Relaxing in the lobby after our "walk" in Seattle |
All the labs hadn't made it in when I went to my appointment with the internal medicine doctor. Pending any strange results that might come back in my lab work he cleared me for surgery. (The lab work did come in later that day and all is normal.)
Later that week was my 3 hour psych evaluation. I actually really enjoy this appointment. It didn't seem like 3 hours at all. We talked for 1 hour. He loved that I started a blog. I happily told him about my awesome support system; my family, friends and church members. I already have play dates set up for my two younger children after I come home. Truly amazing is how when I asked for help with meals for my family after surgery my calendar filled up in only 5 hours. I felt so awkward asking but was so grateful for the feeling of love and support! Thank you! Next, I completed an evaluation on the computer which took almost another hour.
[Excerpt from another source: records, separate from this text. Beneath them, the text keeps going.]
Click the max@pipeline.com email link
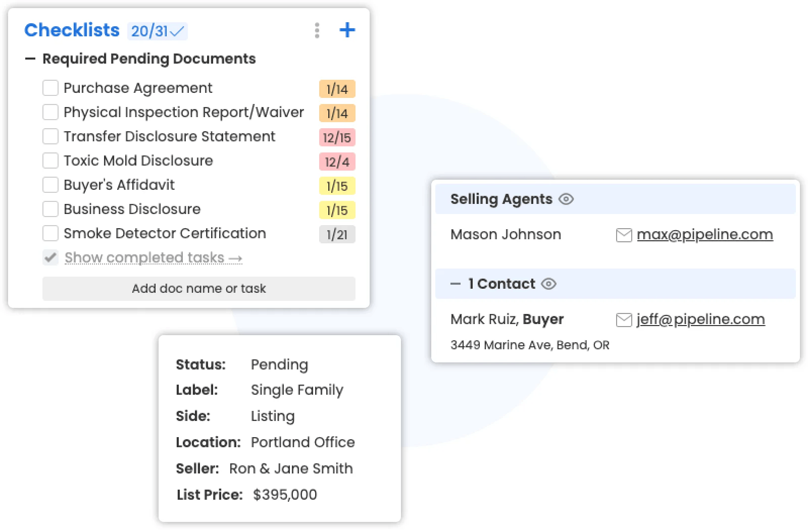This screenshot has height=530, width=808. [704, 235]
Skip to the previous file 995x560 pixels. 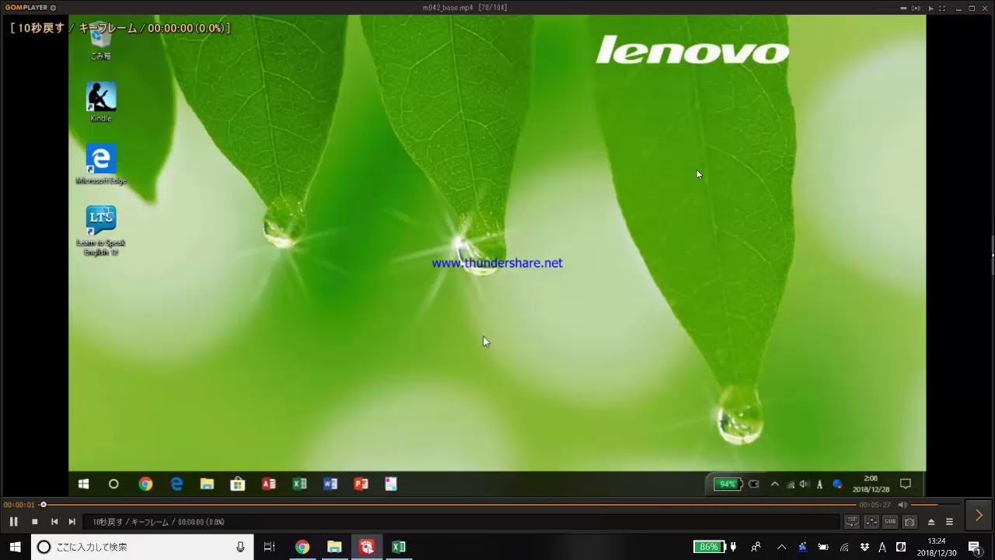(54, 522)
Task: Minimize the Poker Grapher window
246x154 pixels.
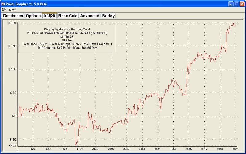Action: (x=230, y=4)
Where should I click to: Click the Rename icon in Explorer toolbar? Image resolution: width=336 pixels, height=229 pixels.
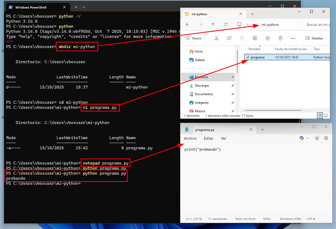point(255,38)
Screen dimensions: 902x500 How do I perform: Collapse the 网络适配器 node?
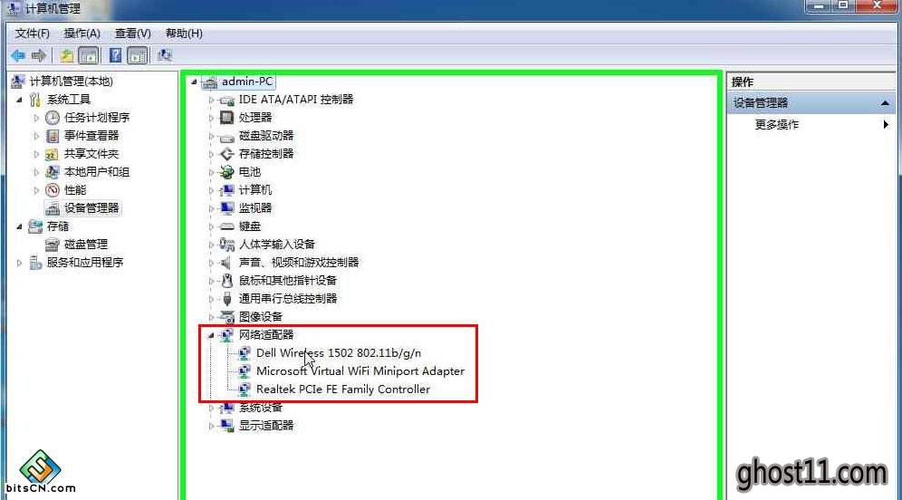coord(210,335)
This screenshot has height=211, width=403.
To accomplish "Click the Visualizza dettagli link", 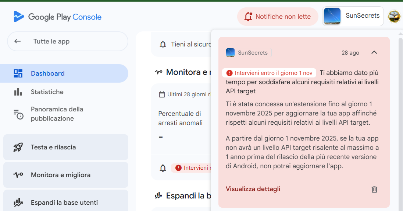I will [253, 189].
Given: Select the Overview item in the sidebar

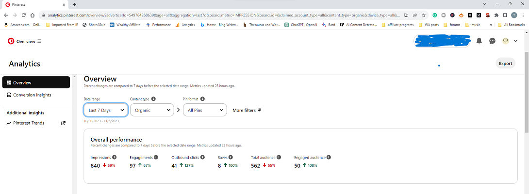Looking at the screenshot, I should pos(36,82).
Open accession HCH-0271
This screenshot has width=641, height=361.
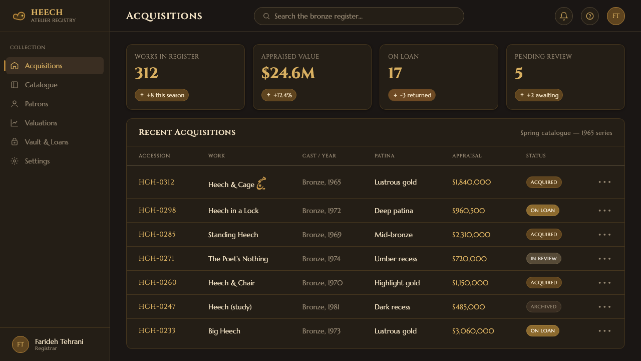click(156, 258)
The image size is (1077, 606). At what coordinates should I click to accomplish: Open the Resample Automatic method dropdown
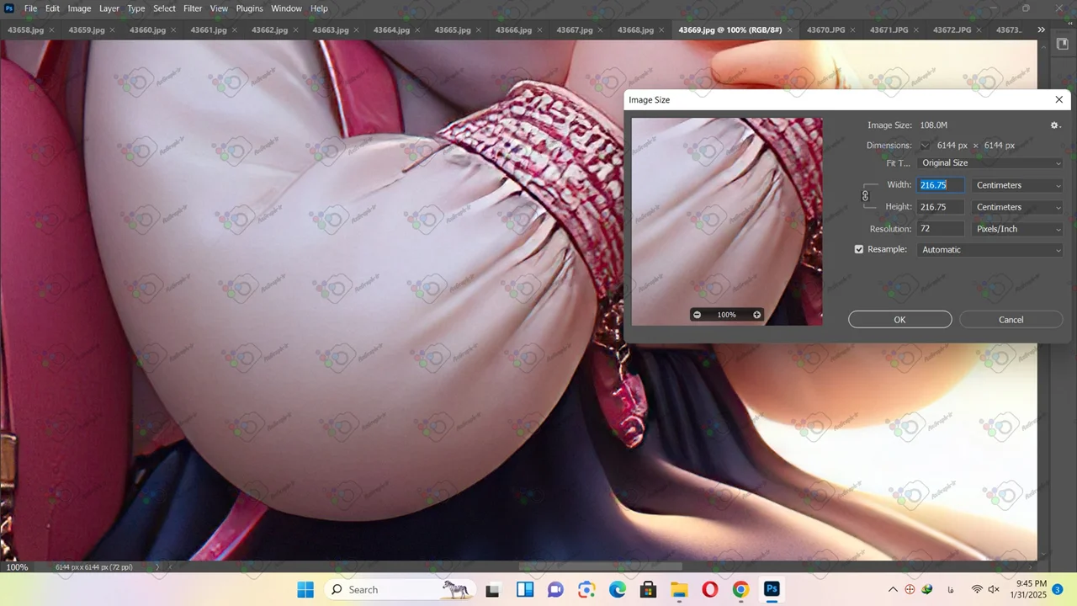[x=990, y=250]
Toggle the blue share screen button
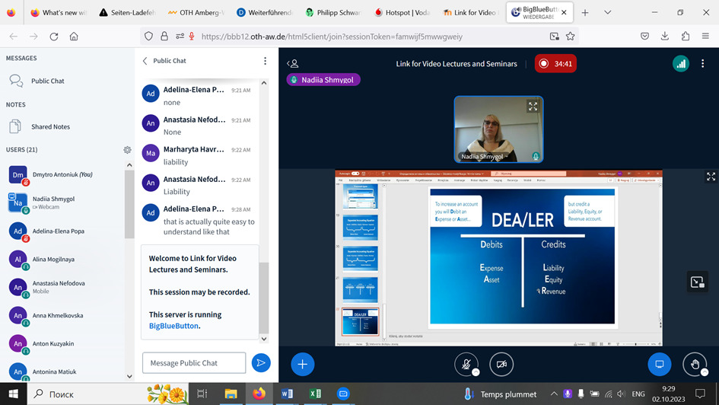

Then we discussed the results together for another hour. There were some very strange questions and some I just wasn't quite sure how to answer but mostly it was pretty simple. Do you fear spiders? Yes. Do you feel like killing someone? No. As we discussed the results it was pretty obvious that I am sane and have healthy coping skills to handle this surgery. However, as I am already aware, I am a bit introverted (although I'm working really hard to overcome this). His concern, which he made an notation of on my file, is making sure that I will speak up to get the help/pain relief/etc that I need. I've come a long way in making sure my needs are met since I had my first baby 16 years ago. Back then my IV came out of my vein and my arm began to swell as it filled with fluids. My husband looked at it and said I needed to call the nurse. I looked at it and said "It's okay. I don't want to bother them." I am determined to make my needs a priority...but I'll still be nice.